In 2019, in United States of America v. Under Seal, the United States Court of Appeals for the Fourth Circuit levied a scathing critique against the taint team protocols in place in the case. First, the court raised the possibility of errors on the part of even well-trained lawyers who may then transmit privileged materials. Second, the court noted that the government may have a more restrictive view of the privilege than the owner of the subject matter being searched, resulting in the disclosure of materials that should have been protected. Third, in this particular case, the taint team had been approved by the district court in an ex-parte proceeding, whereas the Fourth Circuit expressed its favor for adversarial proceedings. Last, there was the appearance of unfairness because “reasonable members of the public” would find it difficult to believe the filter team agents or prosecutors would ignore privileged information they reviewed. It is also worth noting that the court criticized the government for allowing non-lawyers to participate on the taint team and make privilege determinations, despite contrary guidance from DOJ.
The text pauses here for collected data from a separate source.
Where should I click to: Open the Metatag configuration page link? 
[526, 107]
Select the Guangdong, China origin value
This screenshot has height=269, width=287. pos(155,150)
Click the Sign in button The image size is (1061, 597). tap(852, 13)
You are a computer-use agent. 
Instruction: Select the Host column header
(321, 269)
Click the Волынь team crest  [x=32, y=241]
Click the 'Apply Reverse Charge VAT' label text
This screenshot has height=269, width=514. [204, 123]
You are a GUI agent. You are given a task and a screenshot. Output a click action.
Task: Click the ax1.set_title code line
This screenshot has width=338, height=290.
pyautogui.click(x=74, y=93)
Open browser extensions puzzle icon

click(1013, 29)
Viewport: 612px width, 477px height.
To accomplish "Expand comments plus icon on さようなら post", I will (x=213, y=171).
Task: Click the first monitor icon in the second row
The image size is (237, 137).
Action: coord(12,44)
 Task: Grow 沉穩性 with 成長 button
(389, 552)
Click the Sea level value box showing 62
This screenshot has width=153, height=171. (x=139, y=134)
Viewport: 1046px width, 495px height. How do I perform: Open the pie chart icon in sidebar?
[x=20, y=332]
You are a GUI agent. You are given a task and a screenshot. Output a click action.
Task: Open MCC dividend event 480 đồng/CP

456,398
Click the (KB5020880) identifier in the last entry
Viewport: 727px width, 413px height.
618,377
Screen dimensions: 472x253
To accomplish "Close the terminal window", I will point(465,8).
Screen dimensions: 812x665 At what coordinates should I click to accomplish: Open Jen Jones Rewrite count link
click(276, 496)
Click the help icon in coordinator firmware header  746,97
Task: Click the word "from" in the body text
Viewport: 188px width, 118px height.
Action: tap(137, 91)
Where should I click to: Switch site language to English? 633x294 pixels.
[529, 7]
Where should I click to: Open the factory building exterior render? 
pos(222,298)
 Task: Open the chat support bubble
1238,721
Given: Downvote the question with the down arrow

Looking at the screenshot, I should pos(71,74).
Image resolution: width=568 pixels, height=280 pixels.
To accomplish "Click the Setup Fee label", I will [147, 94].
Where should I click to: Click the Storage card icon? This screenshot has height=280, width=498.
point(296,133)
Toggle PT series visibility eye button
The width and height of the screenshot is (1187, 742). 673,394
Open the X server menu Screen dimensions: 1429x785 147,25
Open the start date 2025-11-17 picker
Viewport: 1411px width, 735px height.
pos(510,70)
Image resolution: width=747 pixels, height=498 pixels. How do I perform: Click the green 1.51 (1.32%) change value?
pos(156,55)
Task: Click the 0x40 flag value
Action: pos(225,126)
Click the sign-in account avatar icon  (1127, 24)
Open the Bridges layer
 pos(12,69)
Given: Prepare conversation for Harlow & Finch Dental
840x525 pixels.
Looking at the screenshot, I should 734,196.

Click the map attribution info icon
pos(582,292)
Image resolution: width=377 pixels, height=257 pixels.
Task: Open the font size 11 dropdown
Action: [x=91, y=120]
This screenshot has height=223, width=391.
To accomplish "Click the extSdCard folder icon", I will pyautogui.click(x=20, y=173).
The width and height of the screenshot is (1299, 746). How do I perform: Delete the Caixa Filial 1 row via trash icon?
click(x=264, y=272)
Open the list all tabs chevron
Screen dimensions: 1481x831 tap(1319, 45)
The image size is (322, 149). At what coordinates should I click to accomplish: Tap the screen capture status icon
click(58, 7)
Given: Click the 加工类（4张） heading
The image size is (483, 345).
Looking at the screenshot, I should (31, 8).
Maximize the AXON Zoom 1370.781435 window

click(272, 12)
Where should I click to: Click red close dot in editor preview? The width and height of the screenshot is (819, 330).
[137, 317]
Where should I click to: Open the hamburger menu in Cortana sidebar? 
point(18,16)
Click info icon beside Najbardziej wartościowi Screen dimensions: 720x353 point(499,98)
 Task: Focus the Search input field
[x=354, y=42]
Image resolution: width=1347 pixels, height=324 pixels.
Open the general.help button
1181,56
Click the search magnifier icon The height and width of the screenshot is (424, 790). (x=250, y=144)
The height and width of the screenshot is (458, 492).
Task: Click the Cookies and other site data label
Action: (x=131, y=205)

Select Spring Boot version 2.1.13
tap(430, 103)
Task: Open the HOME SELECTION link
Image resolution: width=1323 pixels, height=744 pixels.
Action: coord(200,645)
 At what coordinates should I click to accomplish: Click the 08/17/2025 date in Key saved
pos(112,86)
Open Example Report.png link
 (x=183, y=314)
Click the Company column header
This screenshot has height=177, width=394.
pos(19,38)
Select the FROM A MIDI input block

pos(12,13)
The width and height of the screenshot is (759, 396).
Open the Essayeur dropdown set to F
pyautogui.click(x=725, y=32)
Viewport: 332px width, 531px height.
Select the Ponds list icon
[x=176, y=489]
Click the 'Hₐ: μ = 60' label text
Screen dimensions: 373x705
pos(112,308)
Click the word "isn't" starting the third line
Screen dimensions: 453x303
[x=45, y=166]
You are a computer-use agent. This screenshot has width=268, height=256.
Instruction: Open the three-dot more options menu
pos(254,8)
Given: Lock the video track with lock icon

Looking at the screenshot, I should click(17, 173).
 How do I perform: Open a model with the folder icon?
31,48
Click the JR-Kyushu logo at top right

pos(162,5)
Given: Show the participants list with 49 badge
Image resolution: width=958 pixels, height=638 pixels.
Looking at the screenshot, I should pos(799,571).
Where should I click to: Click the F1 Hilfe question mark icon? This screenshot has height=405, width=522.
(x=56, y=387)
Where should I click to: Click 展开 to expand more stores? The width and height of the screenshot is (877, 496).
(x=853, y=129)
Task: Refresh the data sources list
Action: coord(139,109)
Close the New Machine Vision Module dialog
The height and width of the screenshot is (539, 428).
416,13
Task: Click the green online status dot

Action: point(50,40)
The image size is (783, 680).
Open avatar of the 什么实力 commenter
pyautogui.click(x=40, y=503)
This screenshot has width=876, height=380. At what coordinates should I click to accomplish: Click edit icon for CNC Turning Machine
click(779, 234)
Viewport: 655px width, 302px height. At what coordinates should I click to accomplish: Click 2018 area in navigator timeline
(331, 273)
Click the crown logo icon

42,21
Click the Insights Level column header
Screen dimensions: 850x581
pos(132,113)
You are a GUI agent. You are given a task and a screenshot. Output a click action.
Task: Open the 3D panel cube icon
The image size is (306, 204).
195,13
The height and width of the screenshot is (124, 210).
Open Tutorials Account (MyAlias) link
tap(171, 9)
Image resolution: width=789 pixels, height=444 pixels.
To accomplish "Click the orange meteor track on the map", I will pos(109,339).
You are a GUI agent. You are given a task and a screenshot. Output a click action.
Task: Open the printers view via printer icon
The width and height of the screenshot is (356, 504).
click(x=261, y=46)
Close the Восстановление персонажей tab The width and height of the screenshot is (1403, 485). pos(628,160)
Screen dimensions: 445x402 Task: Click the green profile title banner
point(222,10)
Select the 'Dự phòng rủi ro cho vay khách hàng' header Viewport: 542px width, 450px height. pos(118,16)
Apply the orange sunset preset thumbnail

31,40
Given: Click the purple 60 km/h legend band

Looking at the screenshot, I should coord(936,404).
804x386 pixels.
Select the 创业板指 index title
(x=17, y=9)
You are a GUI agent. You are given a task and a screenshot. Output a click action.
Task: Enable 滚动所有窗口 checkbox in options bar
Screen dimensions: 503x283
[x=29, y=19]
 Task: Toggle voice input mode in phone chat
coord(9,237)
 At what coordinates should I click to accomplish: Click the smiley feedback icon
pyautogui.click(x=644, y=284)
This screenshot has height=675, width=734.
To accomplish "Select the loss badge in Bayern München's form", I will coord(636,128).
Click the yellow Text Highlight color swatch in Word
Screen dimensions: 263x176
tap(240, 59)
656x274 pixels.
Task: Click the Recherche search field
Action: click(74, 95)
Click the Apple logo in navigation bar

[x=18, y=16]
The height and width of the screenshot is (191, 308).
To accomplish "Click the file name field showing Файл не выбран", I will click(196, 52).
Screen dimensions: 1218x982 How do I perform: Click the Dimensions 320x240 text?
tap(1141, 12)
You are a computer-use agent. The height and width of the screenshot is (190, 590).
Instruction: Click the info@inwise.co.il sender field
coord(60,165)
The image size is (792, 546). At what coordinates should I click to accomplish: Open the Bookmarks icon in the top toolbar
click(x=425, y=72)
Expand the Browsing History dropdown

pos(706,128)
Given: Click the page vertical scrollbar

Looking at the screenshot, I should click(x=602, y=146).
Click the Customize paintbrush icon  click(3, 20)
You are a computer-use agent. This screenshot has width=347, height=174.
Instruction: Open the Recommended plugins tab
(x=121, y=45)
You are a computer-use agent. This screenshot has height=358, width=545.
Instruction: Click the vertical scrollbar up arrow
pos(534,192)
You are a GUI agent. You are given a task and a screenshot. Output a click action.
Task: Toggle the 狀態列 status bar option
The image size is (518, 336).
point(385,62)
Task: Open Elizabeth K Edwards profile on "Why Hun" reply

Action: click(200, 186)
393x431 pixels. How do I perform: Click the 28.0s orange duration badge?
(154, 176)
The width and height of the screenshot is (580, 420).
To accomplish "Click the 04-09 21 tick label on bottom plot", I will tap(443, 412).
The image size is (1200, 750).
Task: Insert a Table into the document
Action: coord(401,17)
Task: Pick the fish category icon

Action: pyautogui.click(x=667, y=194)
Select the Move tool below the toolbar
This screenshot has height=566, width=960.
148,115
More recently, in Harbor Healthcare System LP v. United States of America,5  the United States Court of Appeals for the Fifth Circuit found that prosecutors displayed a “callous disregard” of the rights of the targeted company in the way the government’s taint team had conducted itself. In that case, despite the fact that the government had already determined that certain materials were privileged, it refused to destroy those privileged materials or return them to the investigation target.

Maintaining the Status Quo – For Now

Despite these criticisms, the use of taint teams is not ending any time soon. In 2020, the DOJ created a Special Matters Unit (“SMU”) to oversee taint teams when reviewing seized privileged material. According to the DOJ, the unit was created to focus on issues related to privilege and legal ethics, including evidence collection and processing, pre- and post-indictment litigation, and advising and assisting Fraud Section prosecutors on related matters. The SMU (1) conducts filter reviews to ensure that prosecutors are not exposed to potentially privileged material; (2) litigates privilege-related issues in connection with Fraud Section cases; and (3) provides training and guidance to Fraud Section prosecutors.6  Perhaps the SMU is the DOJ’s response to recent taint team criticism. Regardless, defense counsel should be prepared to closely watch and, if necessary, aggressively contest the government’s use of taint teams to review seized material that may contain attorney-client privileged information.


[1] https://www.justice.gov/jm/jm-9-13000-obtaining-evidence#9-13.420.

[2] In re Search Warrant for L. Offs. Executed on Mar. 19, 1992, 153 F.R.D. 55, 59 (S.D.N.Y. 1994).

[3] In Re Grand Jury Subpoenas, 454 F.3d 511, 523 (6th Cir. 2006).

[4] United States of America v. Under Seal, 942 F.3d 159, 177-83 (4th Cir. 2019).

[5] 5 F.4th 593 (5th Cir. 2021).

[6] DOJ Fraud Section Year in Review, 2020, at 4.